Global growth slowed during the last quarter as economic statistics suggested that the US recovery is stalling, China’s growth is waning and the eurozone has slipped into recession.
An alarming divide exists between core eurozone countries – Germany, Austria, Netherlands and France – showing modest growth of 0 to 1.5 per cent and the periphery – Greece, Spain and Italy – suffering from prolonged contraction and economic hardship.
This is likely to cause further deterioration in political co-operation and provoke civil unrest, making bailout programmes difficult to implement.
Under these circumstances, gold would be expected to attract investors as a safe-haven asset. However, this has been overshadowed by a continuation of a recent trend, gold’s negative correlation to the US dollar remaining significantly stronger than its long-term average.
This was partly caused by investors flocking to US Treasuries and selling other portfolio holdings, including gold.
Countering investors’ actions, central banks, mostly from developing economies such as Russia, Korea, Ukraine and Mexico, bought bullion as they continued to diversify their reserves away from devaluing currencies. We do not expect it to be long before other investors follow suit and the gold price resumes its long-term upward trend.
Gold shares, especially those of smaller companies, appear to have found some support recently, albeit remaining at oversold levels.

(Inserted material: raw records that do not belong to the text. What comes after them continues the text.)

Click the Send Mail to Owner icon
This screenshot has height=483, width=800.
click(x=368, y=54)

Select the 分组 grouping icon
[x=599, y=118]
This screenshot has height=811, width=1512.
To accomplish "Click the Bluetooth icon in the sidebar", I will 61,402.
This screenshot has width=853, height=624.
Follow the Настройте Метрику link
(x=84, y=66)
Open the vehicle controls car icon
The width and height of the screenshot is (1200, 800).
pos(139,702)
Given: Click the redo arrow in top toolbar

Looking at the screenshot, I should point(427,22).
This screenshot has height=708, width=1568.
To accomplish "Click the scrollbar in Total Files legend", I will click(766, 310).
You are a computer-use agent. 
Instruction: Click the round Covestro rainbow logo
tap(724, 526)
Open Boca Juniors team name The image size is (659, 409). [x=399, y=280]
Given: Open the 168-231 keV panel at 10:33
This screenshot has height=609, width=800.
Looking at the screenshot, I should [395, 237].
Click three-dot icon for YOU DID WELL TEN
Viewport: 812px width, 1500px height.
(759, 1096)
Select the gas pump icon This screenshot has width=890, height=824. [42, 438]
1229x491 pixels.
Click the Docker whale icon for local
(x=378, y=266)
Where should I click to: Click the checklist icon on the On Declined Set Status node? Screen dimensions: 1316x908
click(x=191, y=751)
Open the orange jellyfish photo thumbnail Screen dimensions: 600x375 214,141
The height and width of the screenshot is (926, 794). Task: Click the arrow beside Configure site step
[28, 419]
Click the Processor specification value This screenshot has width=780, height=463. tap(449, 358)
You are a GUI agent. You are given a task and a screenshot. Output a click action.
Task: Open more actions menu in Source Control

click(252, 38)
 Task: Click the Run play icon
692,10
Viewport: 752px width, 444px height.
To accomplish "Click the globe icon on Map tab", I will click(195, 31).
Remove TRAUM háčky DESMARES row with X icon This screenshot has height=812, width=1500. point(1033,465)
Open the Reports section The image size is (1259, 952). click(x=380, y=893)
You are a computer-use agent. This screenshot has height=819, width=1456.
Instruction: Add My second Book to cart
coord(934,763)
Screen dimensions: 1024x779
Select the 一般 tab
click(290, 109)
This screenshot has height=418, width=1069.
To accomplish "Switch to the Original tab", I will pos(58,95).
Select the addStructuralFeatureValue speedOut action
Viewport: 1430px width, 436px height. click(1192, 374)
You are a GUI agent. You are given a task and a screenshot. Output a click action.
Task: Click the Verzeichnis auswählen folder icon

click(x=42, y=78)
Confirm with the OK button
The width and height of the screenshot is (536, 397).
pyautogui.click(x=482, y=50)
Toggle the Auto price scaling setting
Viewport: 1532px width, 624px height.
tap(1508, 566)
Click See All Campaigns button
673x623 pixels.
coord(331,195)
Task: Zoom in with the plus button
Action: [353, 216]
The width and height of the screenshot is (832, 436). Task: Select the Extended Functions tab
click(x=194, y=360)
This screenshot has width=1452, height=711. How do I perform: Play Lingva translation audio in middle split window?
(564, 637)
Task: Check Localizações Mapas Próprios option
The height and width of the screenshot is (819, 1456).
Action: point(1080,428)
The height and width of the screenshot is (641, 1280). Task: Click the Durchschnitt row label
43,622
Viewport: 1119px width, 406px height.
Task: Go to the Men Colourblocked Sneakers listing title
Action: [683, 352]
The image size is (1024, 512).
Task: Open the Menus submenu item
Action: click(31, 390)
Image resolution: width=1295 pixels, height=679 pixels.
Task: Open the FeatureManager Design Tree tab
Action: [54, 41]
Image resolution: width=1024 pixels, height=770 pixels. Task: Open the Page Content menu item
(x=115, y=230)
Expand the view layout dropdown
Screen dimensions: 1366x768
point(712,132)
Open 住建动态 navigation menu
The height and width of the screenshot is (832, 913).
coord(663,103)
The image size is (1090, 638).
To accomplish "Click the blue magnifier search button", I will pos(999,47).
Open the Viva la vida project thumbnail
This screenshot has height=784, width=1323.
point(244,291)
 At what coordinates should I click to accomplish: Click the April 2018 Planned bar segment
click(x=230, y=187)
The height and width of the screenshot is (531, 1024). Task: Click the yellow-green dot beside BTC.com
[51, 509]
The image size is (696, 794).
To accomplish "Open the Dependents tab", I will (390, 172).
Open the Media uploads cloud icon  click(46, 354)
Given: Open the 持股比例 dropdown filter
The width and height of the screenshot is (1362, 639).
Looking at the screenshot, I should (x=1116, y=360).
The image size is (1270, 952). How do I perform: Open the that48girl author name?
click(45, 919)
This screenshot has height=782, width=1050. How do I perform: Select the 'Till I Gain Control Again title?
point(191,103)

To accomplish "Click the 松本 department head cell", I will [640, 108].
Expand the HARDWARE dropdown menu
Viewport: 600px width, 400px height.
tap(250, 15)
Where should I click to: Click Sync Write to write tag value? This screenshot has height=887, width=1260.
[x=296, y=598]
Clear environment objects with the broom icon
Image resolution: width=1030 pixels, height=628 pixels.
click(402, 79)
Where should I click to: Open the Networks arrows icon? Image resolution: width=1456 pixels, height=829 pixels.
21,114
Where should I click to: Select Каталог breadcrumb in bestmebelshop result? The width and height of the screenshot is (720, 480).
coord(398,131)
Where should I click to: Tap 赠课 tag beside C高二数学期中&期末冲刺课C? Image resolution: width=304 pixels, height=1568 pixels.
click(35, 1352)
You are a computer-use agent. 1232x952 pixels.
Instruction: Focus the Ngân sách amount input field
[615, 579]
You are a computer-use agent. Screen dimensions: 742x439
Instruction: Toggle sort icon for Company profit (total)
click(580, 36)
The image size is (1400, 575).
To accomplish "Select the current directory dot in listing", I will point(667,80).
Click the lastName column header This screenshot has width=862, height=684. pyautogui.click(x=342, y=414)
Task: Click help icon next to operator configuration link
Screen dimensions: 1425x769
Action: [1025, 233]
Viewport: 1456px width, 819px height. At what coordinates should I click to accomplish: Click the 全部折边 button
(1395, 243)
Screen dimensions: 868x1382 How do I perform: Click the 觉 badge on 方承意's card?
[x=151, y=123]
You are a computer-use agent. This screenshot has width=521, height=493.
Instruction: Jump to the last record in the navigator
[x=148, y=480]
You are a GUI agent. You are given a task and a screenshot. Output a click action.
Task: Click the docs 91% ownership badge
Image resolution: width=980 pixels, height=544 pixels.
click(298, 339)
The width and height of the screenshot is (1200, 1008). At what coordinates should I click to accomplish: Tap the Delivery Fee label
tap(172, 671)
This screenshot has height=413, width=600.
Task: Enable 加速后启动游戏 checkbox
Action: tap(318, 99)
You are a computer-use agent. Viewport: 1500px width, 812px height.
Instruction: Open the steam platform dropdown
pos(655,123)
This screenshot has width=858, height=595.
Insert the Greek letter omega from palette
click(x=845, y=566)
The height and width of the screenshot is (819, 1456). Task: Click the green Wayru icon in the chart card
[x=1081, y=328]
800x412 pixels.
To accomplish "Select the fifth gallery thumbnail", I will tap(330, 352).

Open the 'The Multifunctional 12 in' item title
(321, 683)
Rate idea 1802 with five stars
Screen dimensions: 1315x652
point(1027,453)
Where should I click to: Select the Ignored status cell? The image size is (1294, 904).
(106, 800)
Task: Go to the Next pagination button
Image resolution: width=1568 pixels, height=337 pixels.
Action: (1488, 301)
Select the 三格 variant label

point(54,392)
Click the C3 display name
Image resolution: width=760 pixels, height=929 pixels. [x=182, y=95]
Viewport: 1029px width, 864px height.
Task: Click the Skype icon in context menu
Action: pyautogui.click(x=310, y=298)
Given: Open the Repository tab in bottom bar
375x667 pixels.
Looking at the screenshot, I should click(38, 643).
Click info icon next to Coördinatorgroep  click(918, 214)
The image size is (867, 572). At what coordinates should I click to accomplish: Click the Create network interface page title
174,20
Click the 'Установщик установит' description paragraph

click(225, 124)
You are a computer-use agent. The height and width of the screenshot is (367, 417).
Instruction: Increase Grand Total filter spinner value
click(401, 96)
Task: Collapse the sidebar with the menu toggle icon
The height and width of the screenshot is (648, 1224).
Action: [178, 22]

We believe that once the gold price resumes its uptrend, the re-rating of gold-mining equities should be quick and substantial. Companies with solid balance sheets, growing production, a manageable cost base and development potential are likely to benefit the most.
We also expect acquisition activity to intensify as medium-sized cash-rich companies take advantage of market anomalies and snap up distressed situations.
For example, we have added a significant new holding in Integra Mining, which operates the Randalls gold project in Kargoorlie, Australia.
It is currently reporting 2.1 million ounces of resources and targeting 100,000 ounce per annum production at a marginal cost of A$850 per ounce.
Subsequent to our investment, Silver Lake Resources, another Australian gold producer, announced an all-share offer for Integra at a 46 per cent premium to our cost.
Another takeover stock in our portfolio is Avion Gold. We had acquired a stake in Avion before the military coup in Mali erupted, as we believed in the company’s resource potential.
Political risk can emerge unexpectedly and our holding was materially devalued subsequent to the uprising. We maintained our position, believing that the market reaction was exaggerated and this month our position was vindicated when the takeover of Avion in an all-share deal by Endeavour Mining was announced.
This bodes well for Junior Gold as the merged company will be a more diversified group with assets in various stages of production in addition to significant development potential.
Performance of fund since launch
Source: FE Analytics
Damaskos’ MFM Junior Gold fund has had a torrid time of late, down 36.39 per cent over one year, and 5.32 per cent over three years in spite of its massive gains in 2010. The manager also heads up the MFM Junior Oils Trust.
The views expressed here are his own.